La compañía familiar de bebidas está presente en el 71% de estos municipios y en el 62% de aquellos en riesgo de despoblación, consolidándose como un agente clave en la vertebración del territorio gracias a su red comercial y a las ayudas ofrecidas a la hostelería en forma de financiación, servicios o formación.
Además, consciente del valor estratégico del bar como elemento esencial en la vida de los pueblos, punto de encuentro, dinamizador de actividades culturales y sociales y motor de empleo y cohesión comunitaria, la compañía impulsa iniciativas que refuerzan su papel revitalizador en el entorno rural.

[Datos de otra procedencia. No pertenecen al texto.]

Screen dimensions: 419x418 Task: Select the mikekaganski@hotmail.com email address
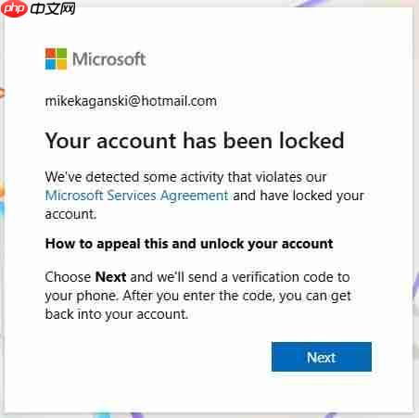tap(131, 101)
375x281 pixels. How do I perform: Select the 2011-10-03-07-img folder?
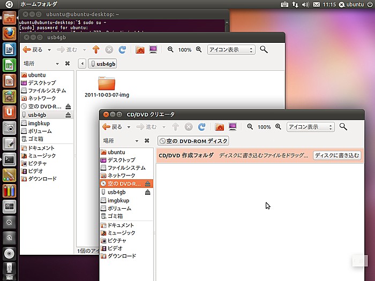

Entre sus aportaciones destaca BarLab Rural, un programa que busca reabrir bares cerrados en municipios de menos de 5.000 habitantes, conectando a propietarios con emprendedores dispuestos a revitalizarlos. Por su parte, el programa Emplea Rural, promovido por la Fundación Mahou San Miguel, ofrece formación técnica en hostelería y turismo a jóvenes y colectivos vulnerables en municipios rurales. Gracias a esta iniciativa, 135 personas han recibido formación en localidades como Lerma, Daimiel, Valencia de Don Juan y Brihuega, con una tasa de inserción laboral del 80%.